Update from Sandpoint, ID

Got a late start this morning after it took almost a half hour wait to get my order of breakfast at Catalyst Espresso where I had eaten at yesterday. They were nice about it though and didn’t charge me so I couldn’t be too upset.

I managed to get out on the road at 10:30AM which I didn’t mind very much because I didn’t have very far to go today – just north 200 miles to Sandpoint, ID.

I got on 93N instead of I90W and within 15 miles, I wished I hadn’t as I ploughed straight into a heavy construction zone. I had reminiscences of Alaska as we followed a pace car through about 10 miles of the worst bits. There was plenty of non-pavement, gravel and some muddy sections. It wasn’t too bad though and could keep a good pace through it all. When it was finally over, I pulled over into a vacant parking lot to unpack my tailbag and bring out my fleece lined winter gloves.

It hadn’t been to cold when I got out of the hotel but now it as freezing. It had started to rain as soon as I had left Missoula. I plugged in my heated vest and put on the gloves. For some reason the gloves kept feeling bulky and clumsy and I didn’t very much like wearing them even though I’ve worn them in the past without any problem.

I rode about 50 more miles before swapping them back with my Helds. My vest was keeping my core warm enough that I didn’t mind my hands getting a bit cold.

By this time I was on MT-200 and about 110 miles from Sandpoint. I figured I’d break it up into two parts and stop once along the way for lunch. The route turned out to mostly connect multiple fishing towns though and I didn’t see any interesting places to stop at. When I saw that I was only about 30 miles away from my destination, I decided to keep going even though it was getting past lunchtime and I could feel a bad headache coming on.

I made it to Sandpoint by 3 and stopped in the downtown area to get lunch – a blackened catfish po’ boy sandwich with a creamy broccoli soup and some decaf cappuchino.

I spent a good part of an hour agonizing over whether I should stop there for the night as I had planned or keep going. After having taken a day off from riding I wanted to keep going and not just stop. The 200 miles seemed like a teaser and I needed more. Also, if I stopped there, it would bring me to Seattle on Monday morning whereas if I kept going I might be able to make it there on Sunday night.

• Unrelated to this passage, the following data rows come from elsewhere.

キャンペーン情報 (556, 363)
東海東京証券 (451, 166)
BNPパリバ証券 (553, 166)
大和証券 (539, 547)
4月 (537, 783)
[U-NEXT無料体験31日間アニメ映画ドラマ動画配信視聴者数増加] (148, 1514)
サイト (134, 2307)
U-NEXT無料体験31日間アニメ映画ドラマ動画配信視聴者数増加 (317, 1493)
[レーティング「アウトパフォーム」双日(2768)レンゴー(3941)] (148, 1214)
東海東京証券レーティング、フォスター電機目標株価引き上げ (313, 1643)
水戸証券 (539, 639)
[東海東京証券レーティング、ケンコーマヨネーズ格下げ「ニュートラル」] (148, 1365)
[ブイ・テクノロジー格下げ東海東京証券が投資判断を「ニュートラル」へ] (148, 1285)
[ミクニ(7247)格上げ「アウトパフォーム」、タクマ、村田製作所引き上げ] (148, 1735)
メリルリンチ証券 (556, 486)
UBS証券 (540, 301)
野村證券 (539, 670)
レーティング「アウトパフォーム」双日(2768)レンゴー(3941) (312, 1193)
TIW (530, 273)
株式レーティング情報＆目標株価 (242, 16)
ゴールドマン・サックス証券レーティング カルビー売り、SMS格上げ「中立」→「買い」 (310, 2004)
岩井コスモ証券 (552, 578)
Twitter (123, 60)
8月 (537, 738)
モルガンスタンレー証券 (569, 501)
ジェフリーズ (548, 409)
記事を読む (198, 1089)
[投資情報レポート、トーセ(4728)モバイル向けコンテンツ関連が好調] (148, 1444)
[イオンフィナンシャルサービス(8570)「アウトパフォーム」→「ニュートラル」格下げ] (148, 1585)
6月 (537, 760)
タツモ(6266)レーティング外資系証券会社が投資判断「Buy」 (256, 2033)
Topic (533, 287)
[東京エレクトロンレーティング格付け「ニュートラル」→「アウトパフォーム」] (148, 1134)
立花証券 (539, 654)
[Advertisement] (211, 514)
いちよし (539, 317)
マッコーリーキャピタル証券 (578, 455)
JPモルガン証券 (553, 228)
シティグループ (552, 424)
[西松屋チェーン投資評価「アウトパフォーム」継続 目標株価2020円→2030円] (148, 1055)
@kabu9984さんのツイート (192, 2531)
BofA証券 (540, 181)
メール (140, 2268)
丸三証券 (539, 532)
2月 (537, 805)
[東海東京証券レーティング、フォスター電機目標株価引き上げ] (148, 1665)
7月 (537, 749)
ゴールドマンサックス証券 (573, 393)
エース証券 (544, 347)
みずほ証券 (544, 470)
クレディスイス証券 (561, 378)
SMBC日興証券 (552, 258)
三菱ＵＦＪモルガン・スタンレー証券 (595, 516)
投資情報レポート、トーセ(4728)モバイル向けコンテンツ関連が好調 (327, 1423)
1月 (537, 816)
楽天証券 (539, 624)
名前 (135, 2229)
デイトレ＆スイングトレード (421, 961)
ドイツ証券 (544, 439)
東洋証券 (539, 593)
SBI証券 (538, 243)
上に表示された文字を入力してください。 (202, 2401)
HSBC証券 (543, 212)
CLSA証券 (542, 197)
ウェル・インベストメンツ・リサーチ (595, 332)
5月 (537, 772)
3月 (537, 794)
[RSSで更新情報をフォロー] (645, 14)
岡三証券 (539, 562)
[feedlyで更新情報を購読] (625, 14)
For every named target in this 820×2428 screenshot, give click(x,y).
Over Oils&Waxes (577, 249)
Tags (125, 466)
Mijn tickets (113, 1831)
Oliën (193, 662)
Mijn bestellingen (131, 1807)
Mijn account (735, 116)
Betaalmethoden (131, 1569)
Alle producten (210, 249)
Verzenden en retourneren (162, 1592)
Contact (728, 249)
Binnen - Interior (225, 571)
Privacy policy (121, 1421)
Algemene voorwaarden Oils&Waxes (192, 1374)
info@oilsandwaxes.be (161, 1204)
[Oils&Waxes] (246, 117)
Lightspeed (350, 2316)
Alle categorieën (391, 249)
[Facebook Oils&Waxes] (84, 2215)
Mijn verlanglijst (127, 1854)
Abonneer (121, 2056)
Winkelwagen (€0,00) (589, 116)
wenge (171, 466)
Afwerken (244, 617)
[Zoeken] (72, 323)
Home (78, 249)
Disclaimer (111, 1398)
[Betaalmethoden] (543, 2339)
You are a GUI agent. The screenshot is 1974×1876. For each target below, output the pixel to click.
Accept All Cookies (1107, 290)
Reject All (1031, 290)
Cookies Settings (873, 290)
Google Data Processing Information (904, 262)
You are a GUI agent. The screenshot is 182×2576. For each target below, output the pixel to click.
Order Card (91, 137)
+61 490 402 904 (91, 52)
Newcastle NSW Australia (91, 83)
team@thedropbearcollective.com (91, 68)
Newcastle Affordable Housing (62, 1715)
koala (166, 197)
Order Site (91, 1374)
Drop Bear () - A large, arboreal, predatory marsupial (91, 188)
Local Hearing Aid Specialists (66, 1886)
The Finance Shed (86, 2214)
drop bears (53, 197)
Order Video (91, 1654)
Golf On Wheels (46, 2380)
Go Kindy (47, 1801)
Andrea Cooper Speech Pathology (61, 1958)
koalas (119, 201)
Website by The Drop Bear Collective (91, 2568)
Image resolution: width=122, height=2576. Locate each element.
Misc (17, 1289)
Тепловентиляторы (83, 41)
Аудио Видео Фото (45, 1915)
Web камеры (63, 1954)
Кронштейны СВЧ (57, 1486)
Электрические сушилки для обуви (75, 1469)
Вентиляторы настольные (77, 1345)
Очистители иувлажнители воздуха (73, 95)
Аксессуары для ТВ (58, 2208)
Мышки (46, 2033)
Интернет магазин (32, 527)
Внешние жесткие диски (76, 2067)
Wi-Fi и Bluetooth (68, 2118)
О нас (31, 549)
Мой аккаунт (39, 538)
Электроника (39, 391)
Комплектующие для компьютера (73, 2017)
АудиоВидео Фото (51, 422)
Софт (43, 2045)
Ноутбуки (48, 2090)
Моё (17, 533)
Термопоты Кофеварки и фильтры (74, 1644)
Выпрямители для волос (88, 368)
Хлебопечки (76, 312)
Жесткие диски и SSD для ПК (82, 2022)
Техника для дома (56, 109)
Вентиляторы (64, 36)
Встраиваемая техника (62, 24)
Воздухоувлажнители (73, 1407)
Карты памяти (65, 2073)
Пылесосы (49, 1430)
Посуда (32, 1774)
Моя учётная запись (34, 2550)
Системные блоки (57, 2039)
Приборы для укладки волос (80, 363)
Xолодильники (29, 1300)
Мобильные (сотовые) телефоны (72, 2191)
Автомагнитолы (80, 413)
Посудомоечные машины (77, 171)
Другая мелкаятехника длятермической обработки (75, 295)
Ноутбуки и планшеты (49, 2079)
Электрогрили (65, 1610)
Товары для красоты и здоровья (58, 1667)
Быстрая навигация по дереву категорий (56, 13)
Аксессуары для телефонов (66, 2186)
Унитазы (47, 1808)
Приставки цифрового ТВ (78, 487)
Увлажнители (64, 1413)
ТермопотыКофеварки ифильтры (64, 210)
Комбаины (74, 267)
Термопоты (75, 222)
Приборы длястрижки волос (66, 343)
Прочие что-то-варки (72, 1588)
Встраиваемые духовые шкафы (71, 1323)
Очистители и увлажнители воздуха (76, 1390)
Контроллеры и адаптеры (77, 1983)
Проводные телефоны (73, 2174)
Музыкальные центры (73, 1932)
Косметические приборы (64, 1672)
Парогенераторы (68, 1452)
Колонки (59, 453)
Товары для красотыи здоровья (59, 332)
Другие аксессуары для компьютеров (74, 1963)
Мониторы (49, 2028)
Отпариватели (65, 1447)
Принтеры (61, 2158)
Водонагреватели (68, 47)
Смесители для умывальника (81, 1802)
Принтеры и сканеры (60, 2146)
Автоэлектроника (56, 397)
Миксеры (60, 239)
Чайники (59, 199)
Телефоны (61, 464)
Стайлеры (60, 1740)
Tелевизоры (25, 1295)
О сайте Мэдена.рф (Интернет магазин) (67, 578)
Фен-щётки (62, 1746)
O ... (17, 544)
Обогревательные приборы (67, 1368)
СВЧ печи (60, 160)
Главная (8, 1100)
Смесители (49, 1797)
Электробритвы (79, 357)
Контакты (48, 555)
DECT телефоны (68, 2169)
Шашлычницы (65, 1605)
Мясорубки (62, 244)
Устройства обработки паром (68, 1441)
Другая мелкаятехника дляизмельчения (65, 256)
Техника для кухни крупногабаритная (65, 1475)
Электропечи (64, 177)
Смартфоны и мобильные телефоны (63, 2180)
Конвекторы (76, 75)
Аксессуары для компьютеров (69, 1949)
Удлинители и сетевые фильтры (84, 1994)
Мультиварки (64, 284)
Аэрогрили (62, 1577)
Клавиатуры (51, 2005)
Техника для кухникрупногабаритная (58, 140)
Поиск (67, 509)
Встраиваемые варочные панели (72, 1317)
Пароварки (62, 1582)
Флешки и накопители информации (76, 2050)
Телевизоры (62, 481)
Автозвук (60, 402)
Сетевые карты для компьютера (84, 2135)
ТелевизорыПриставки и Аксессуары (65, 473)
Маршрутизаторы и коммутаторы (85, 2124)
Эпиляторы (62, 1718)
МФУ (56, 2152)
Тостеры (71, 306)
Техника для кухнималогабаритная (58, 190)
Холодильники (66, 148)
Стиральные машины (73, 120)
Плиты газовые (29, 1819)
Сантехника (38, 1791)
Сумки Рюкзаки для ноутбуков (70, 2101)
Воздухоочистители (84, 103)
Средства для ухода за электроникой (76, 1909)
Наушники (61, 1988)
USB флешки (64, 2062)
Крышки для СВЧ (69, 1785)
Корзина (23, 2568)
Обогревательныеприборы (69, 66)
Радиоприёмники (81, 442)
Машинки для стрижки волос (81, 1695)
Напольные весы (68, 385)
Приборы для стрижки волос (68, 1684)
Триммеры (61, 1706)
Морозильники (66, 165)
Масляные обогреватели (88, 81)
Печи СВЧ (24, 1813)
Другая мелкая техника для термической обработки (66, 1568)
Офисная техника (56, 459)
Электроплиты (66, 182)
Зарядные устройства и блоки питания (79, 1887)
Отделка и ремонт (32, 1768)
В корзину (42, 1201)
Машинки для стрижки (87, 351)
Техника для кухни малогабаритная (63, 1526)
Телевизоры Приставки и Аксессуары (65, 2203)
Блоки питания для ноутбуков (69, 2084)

On the other hand, I had agreed to meet up with Jake in Sandpoint and there was no way he could catch up with me if I went another 150 miles further. I had my doubts whether he would catch up with me anyway seeing as he was in Big Timber, MT that morning and headed up to Glacier before turning west to Idaho, but it was the principle of the thing. I also didn’t want to rush through the last two day of my ride and see nothing but interstate. I’ve ridden through almost all of Washington except for the northeast part and now was an excellent chance to see it.

It was a really hard decision to make. Seattle was so close by I could almost smell the coffee. If I just got on I90 and kept going for 6 hours, I could make it home by midnight, see my cat again and spend Sunday with my boyfriend. Of course I knew that he would never let me live it down if I did this and besides it would go against the spirit of this ride, so with a heavy heart I decided to stick to plan and find a place to spend the night.

I was starting to feel really tired too so it seemed like the best thing to do even though I wasn’t happy about it.

After Missoula I got a sticker shock when I started calling around to find a place to stay. This being a resort town nothing was under $150. I finally found a Motel 6 for $57 although it was 2.5 miles away from downtown. When I got there they gave me a room for $45 because the airconditioning was broken, which I didn’t mind at all. Score!

It was also one of the nicest Motel 6 locations I have stayed at. I flopped down on the bed and slept for 2 straight hours.

When I woke up, it was about 6:30PM – I had crossed back over into Pacific Standard Time. I got on the bike and started towards downtown. To my disappointment, everything was closed and the place was a ghost town. I managed to find a cool 1920s mobster themed tapas bar that also served sushi. I got some very good decaf french press coffee and gyoza and a Black Widow roll.

After dinner, I rode back to the motel, stopping on the way to get gas. I pondered over what else to do but there weren’t very many options. Everything was closed except for the nightclubs. I could go to one of those but I wouldn’t be able to drink because I had to ride back. There was a big music festival in the park but it was outdoors and cold and rainy, not to mention sold out.

My evening appeared to have come to an abrupt end and I’m pretty sure that I’ll get the hell out of here tomorrow morning and start heading home.